The US District Court for the Northern District of Georgia denied a motion for partial summary judgment in the Security and Exchange Commission’s insider trading case against Earl Arrowood and Parker Petit. The SEC alleges that Arrowood purchased shares of Matria Healthcare after receiving non-public information from Petit—Matria’s then-CEO—regarding a potential merger. Petit moved for partial summary judgment on two grounds: that the SEC lacked circumstantial evidence of communications between Arrowood and Petit, and that the timing of Arrowood’s trade predated serious merger discussions between Matria and Inverness Medical Innovations, Inc. by two months.
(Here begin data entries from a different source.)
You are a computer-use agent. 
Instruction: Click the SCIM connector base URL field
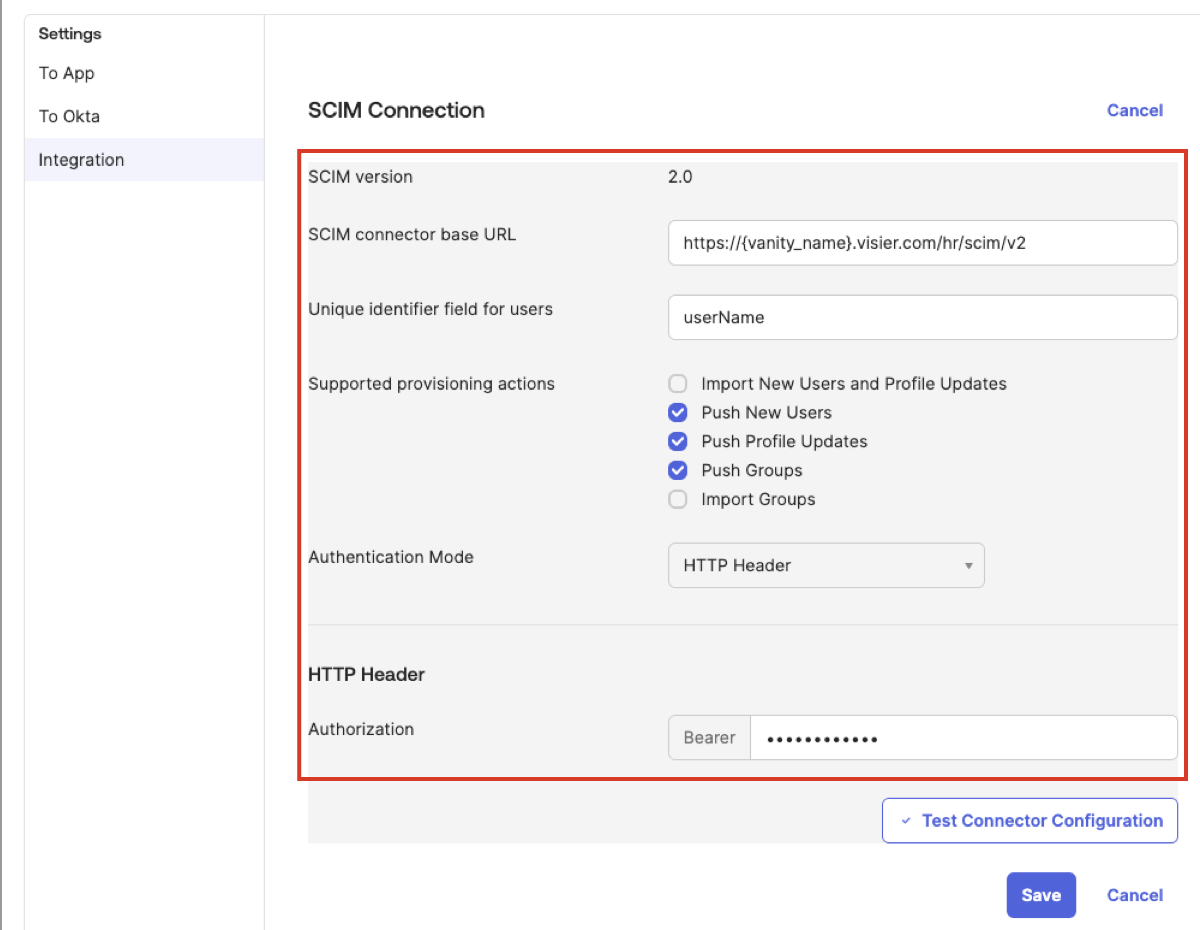[x=922, y=242]
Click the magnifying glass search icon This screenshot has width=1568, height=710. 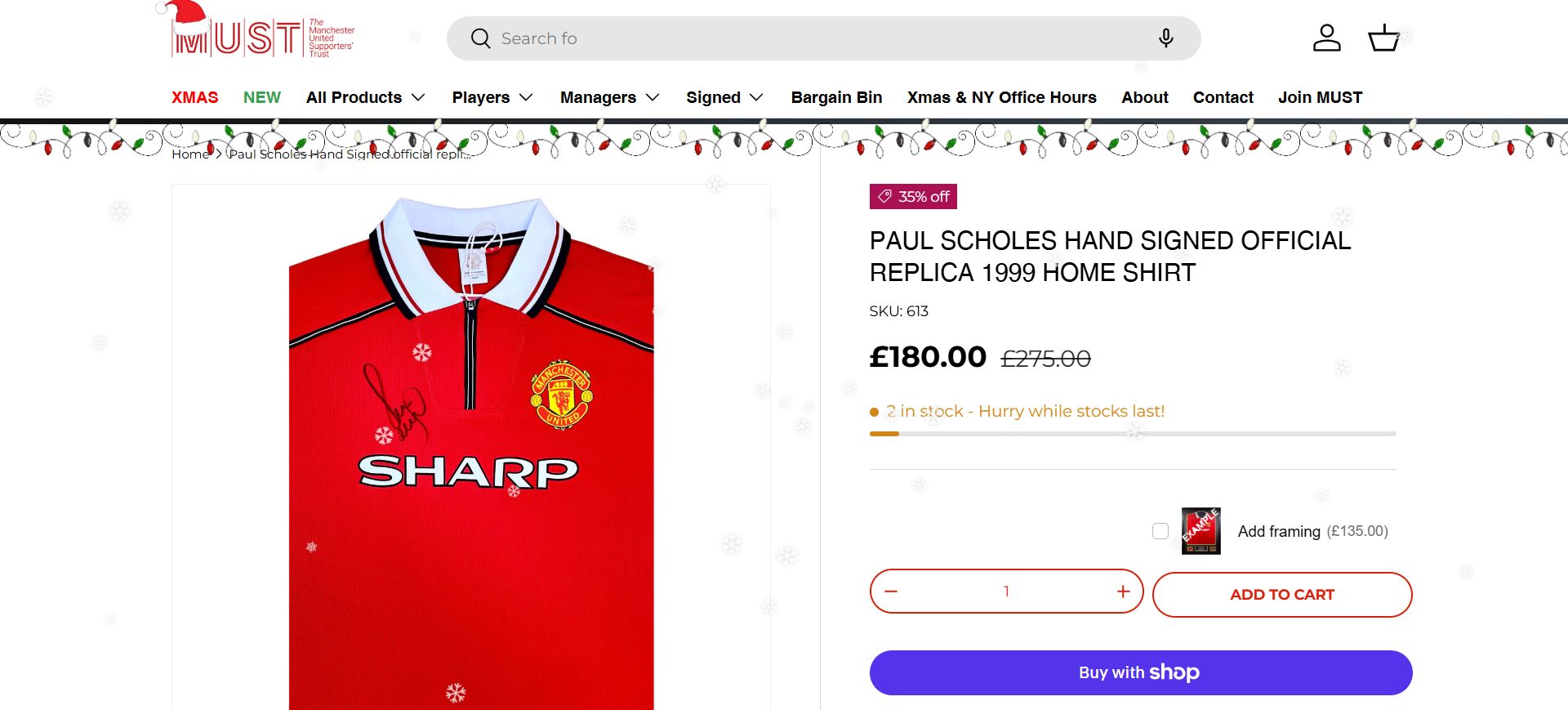coord(480,38)
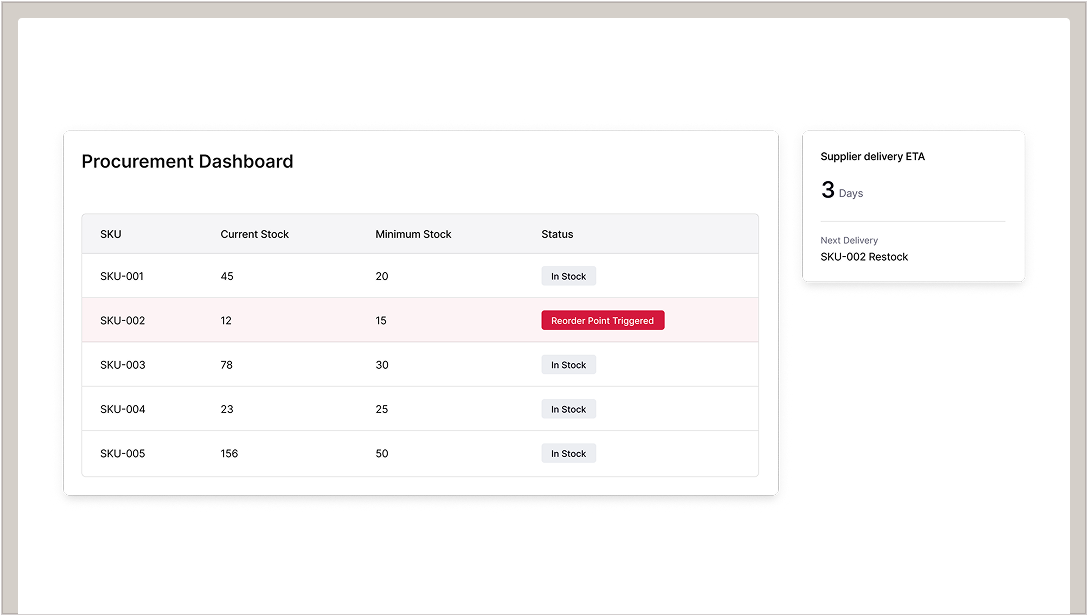Click the minimum stock value 30
Screen dimensions: 1087x615
(x=382, y=365)
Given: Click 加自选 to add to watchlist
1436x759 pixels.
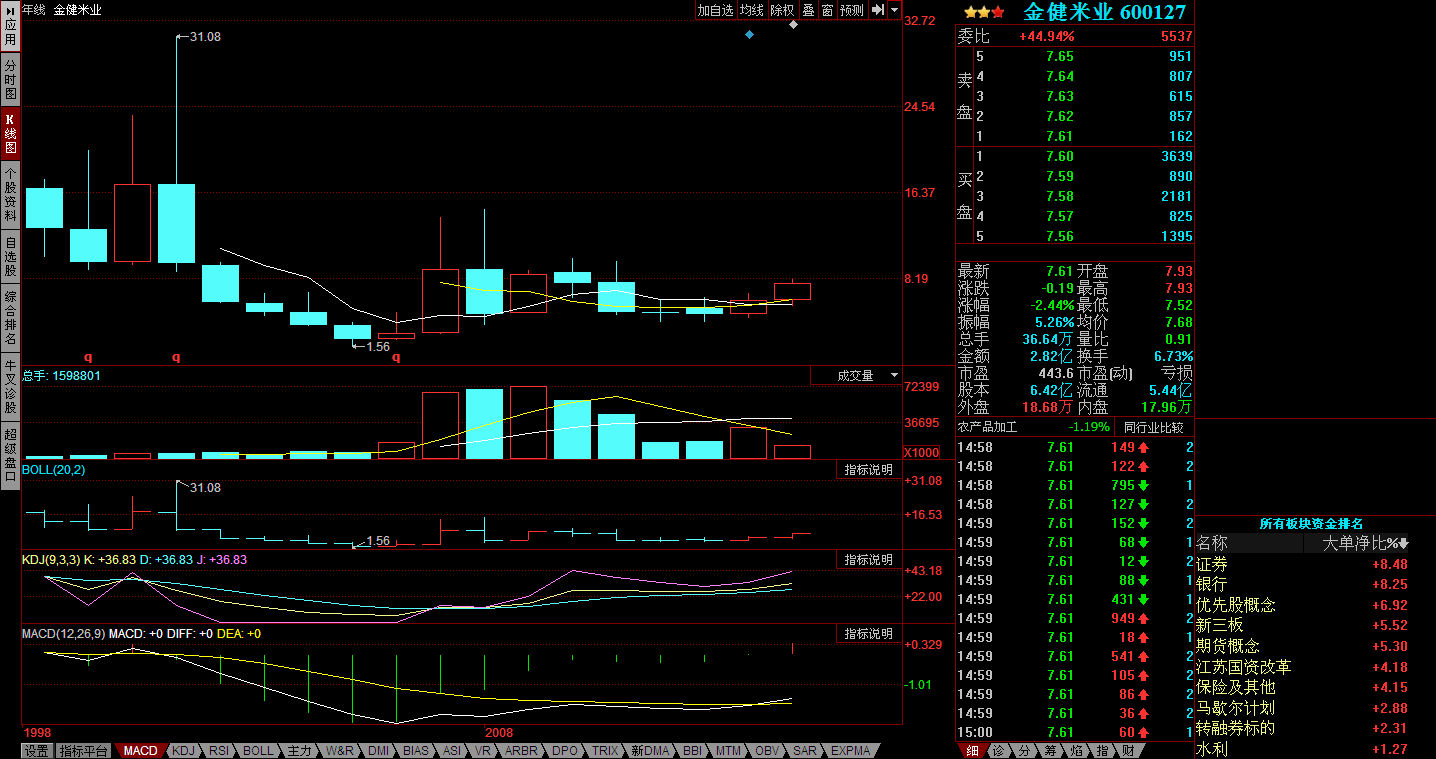Looking at the screenshot, I should (715, 10).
The district court rejected both arguments and denied the motion, finding that the SEC’s allegations of (i) a close personal relationship between the defendants, (ii) frequent communications between them around the time of the trade, (iii) possible inconsistencies in the deposition testimony of Arrowood and his wife and (iv) Petit’s involvement in Arrowood’s trading management cumulatively were sufficient to survive summary judgment. Moreover, the court found that non-public information regarding the possibility of a merger, even if not concrete about when and with whom such a merger would occur, could be material.  

SEC v. Arrowood, No. 1:12-CV-82-RWS (N.D. Ga. Aug. 7, 2013).